■ Required work
Pictures excluded, retype the lines from the one containing "Task: Click the 3.1" through the last line of the data below, both included.

■ Records for processing
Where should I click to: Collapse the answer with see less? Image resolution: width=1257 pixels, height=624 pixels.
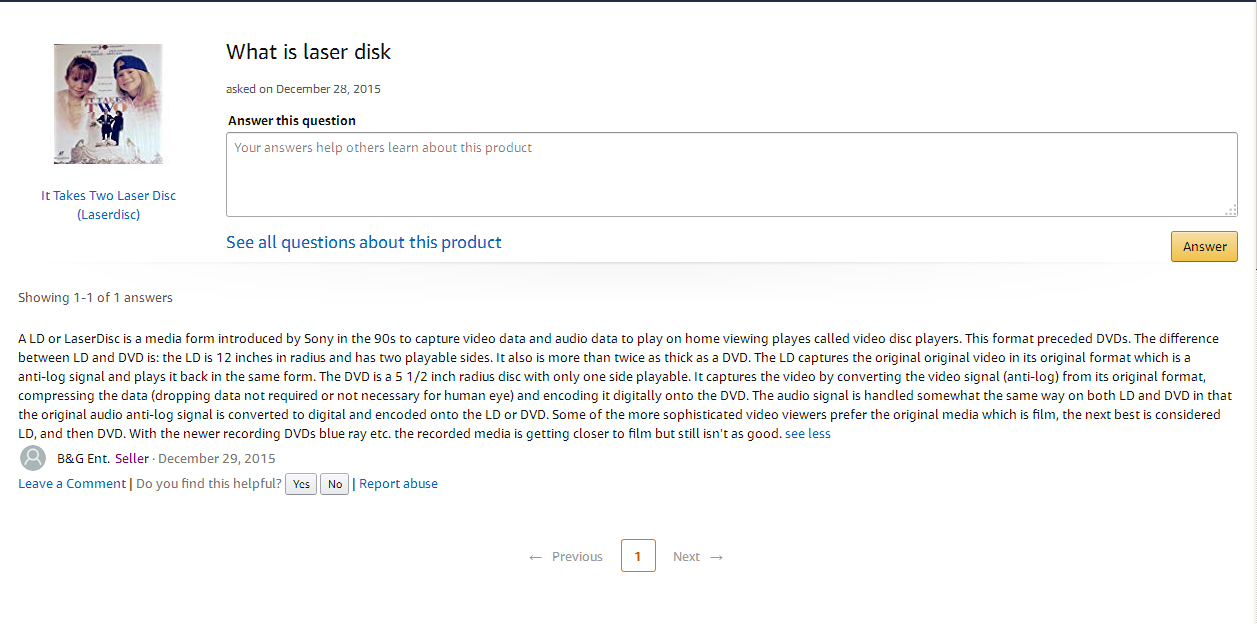(x=808, y=433)
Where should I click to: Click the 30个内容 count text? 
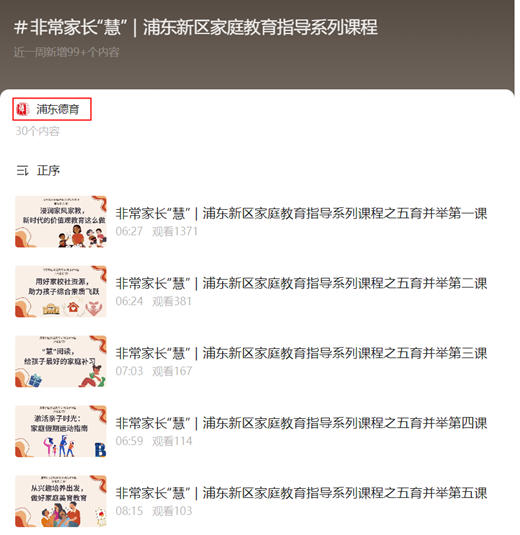(38, 131)
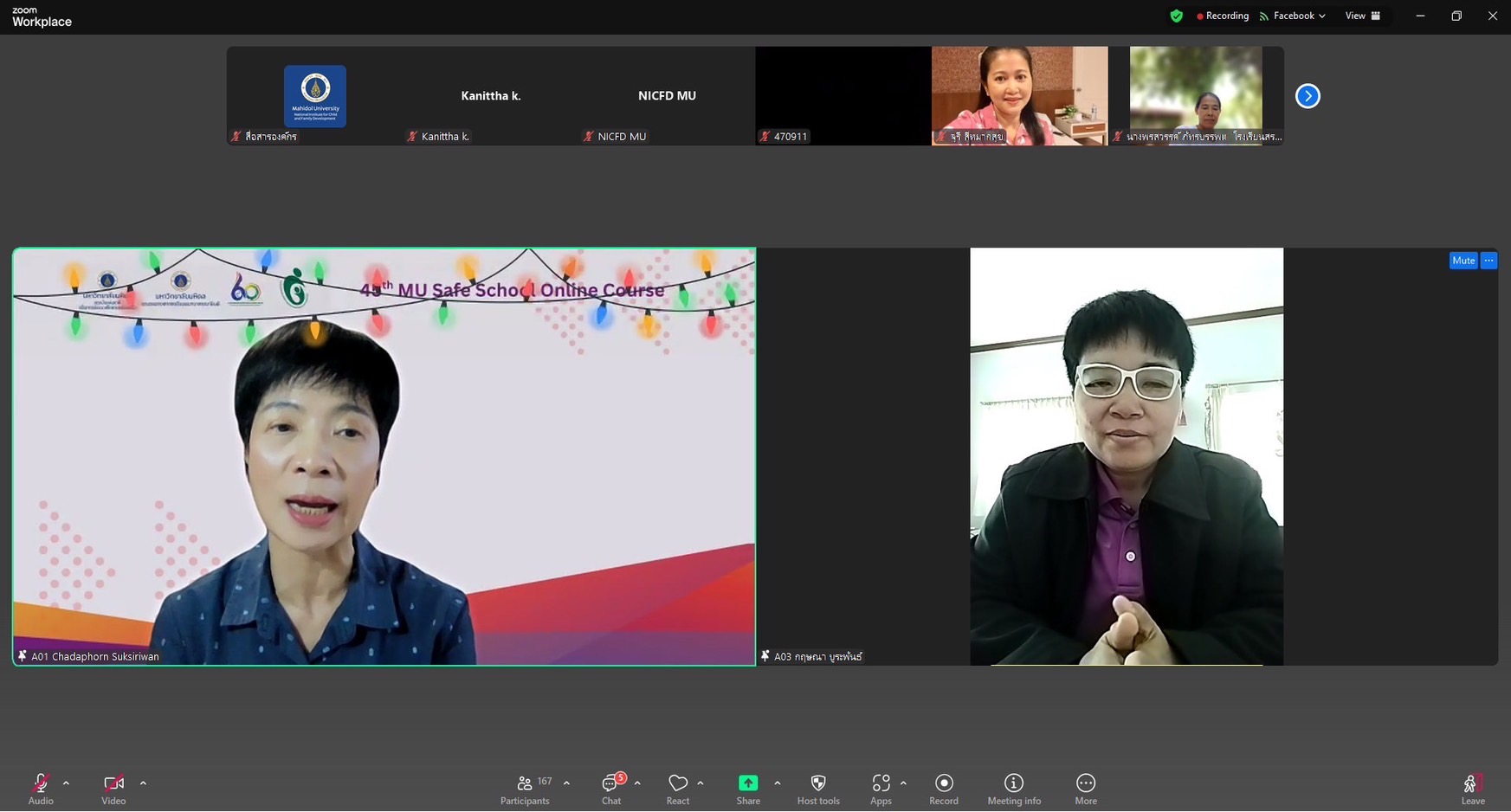The image size is (1511, 812).
Task: Click the React heart icon
Action: pos(677,789)
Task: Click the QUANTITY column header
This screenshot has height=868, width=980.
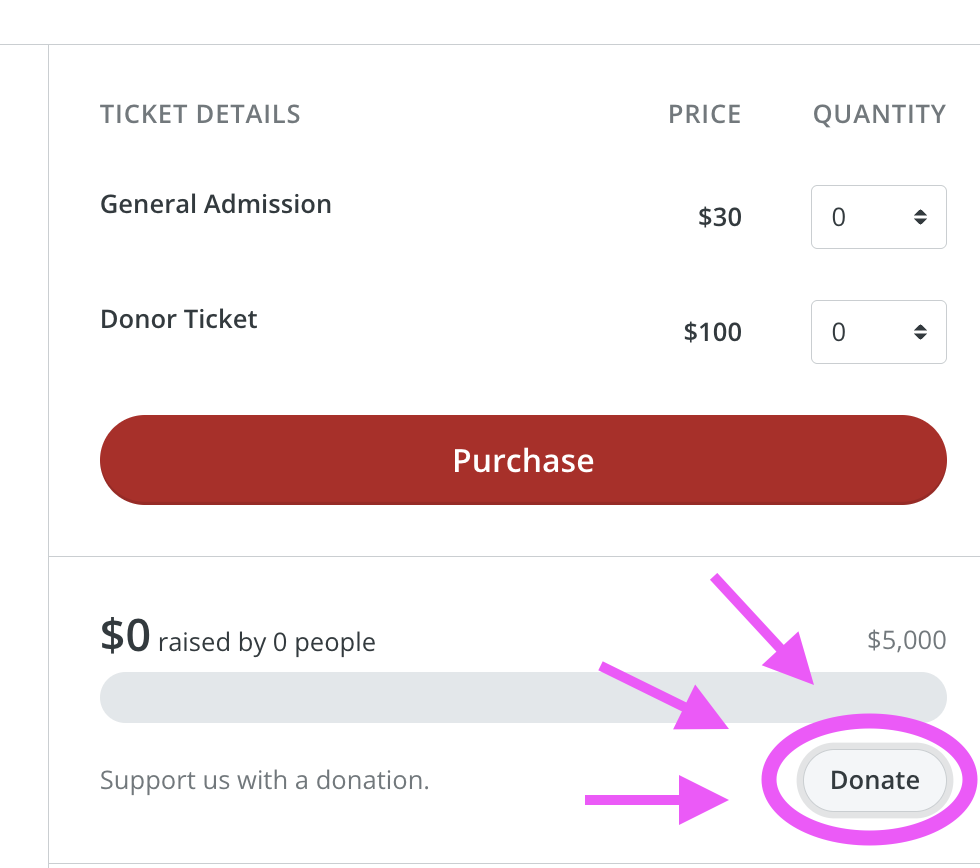Action: [x=879, y=114]
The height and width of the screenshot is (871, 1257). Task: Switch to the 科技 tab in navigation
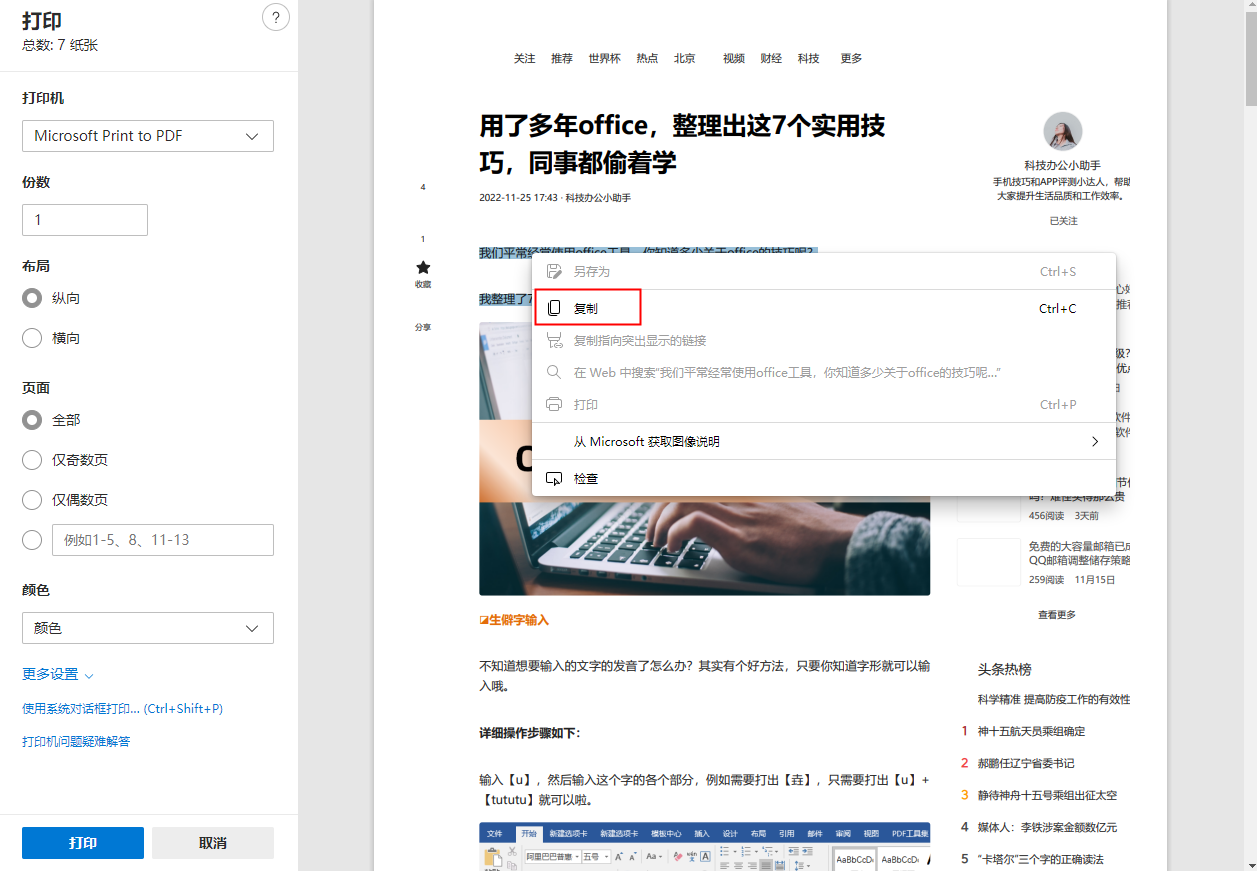[x=808, y=58]
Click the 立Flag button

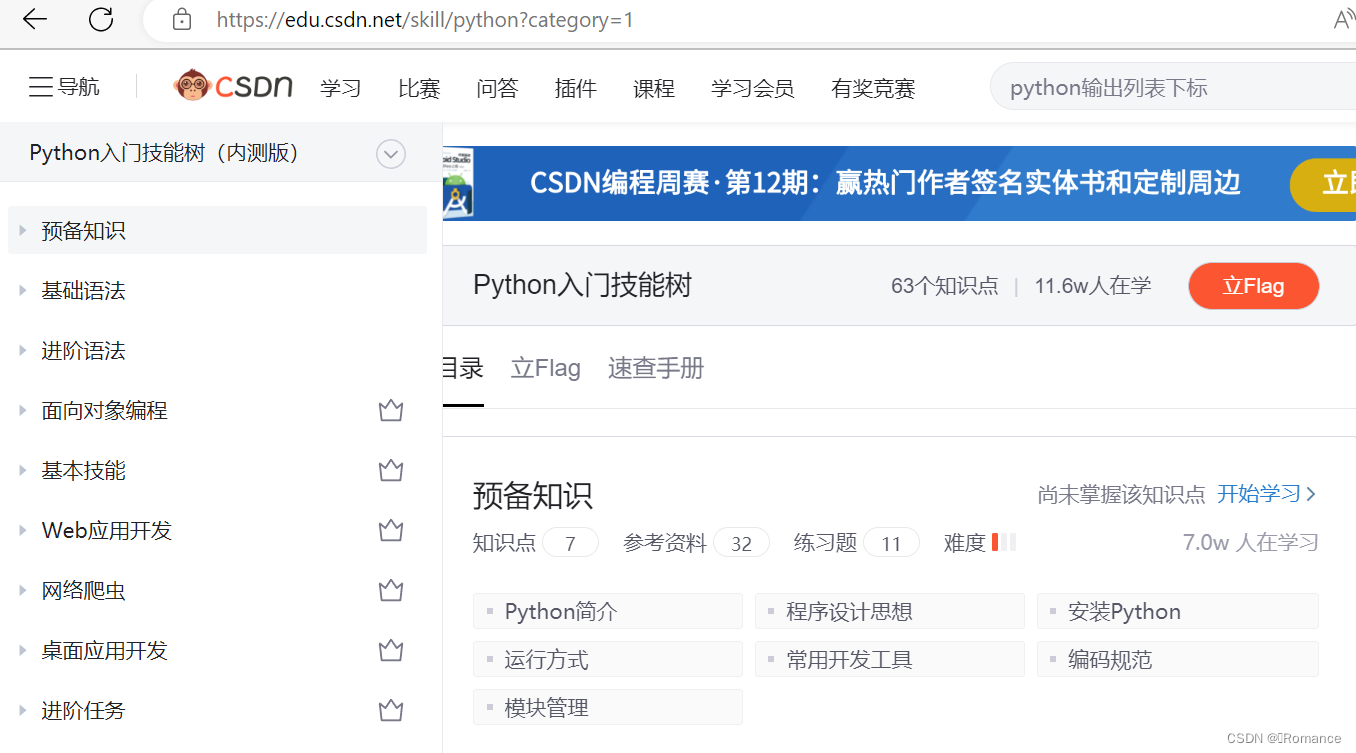[1253, 286]
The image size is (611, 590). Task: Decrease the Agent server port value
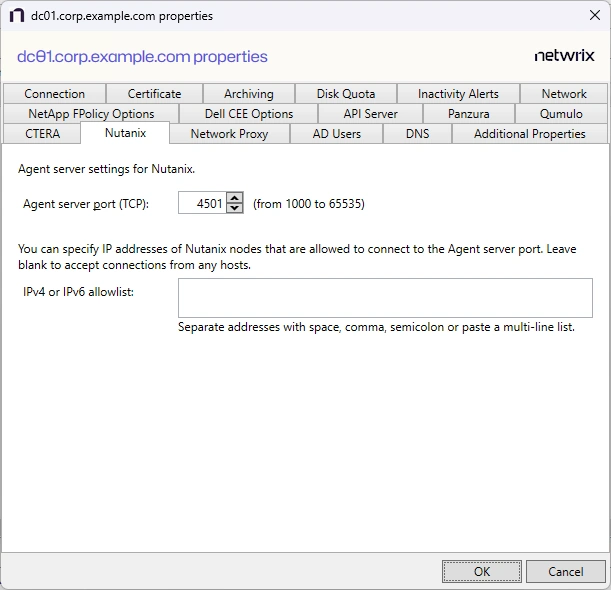coord(235,208)

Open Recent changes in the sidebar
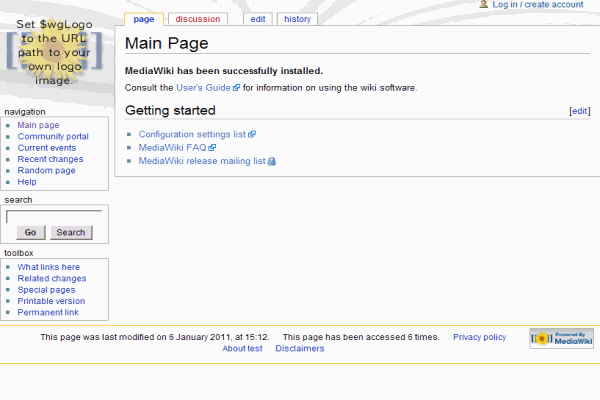tap(50, 159)

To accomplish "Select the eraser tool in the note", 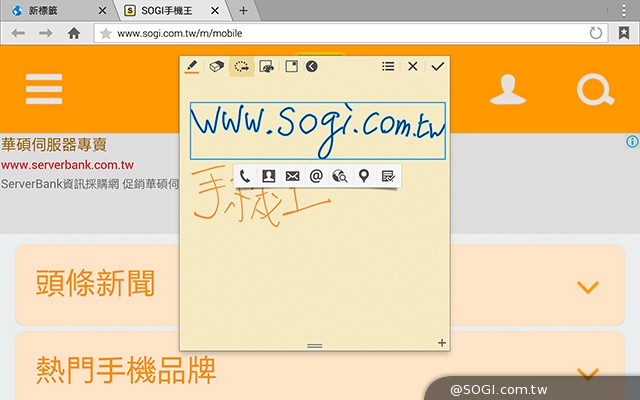I will (216, 67).
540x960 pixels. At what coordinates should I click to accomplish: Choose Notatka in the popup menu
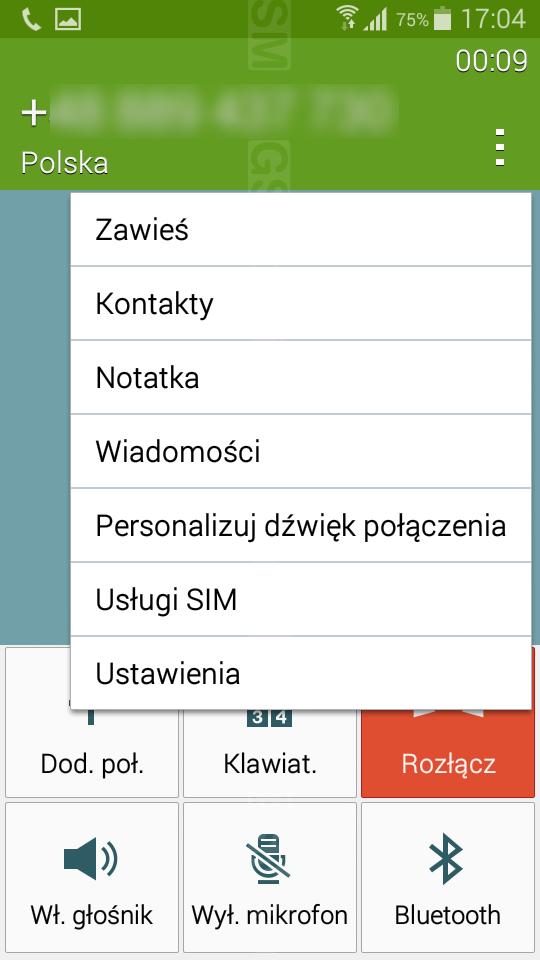[x=301, y=378]
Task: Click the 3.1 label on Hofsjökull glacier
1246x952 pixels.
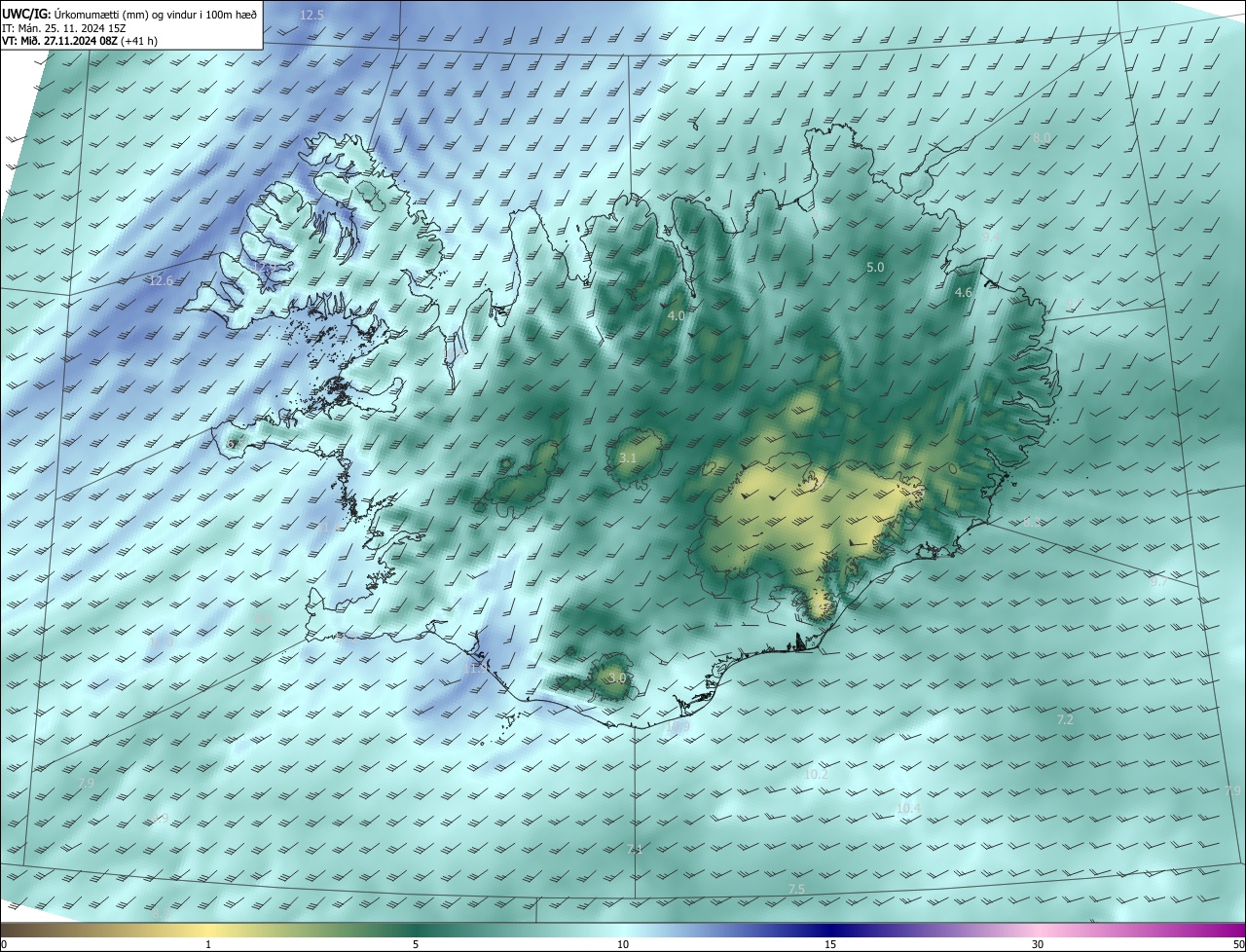Action: pos(628,458)
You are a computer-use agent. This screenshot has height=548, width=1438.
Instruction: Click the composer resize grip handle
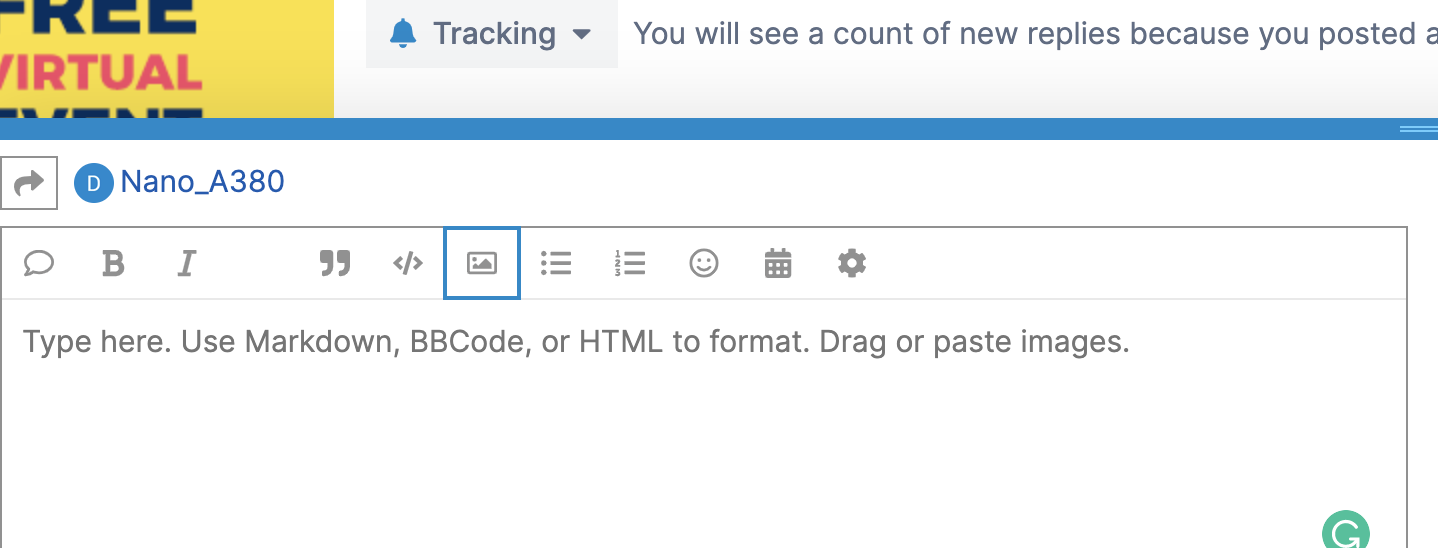click(1417, 129)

■ Exercise solution
Task: Click the 3.1 label on Hofsjökull glacier
1246x952 pixels.
Action: pos(628,458)
You are a computer-use agent. This screenshot has height=548, width=1438.
Instruction: Click the composer resize grip handle
click(1417, 129)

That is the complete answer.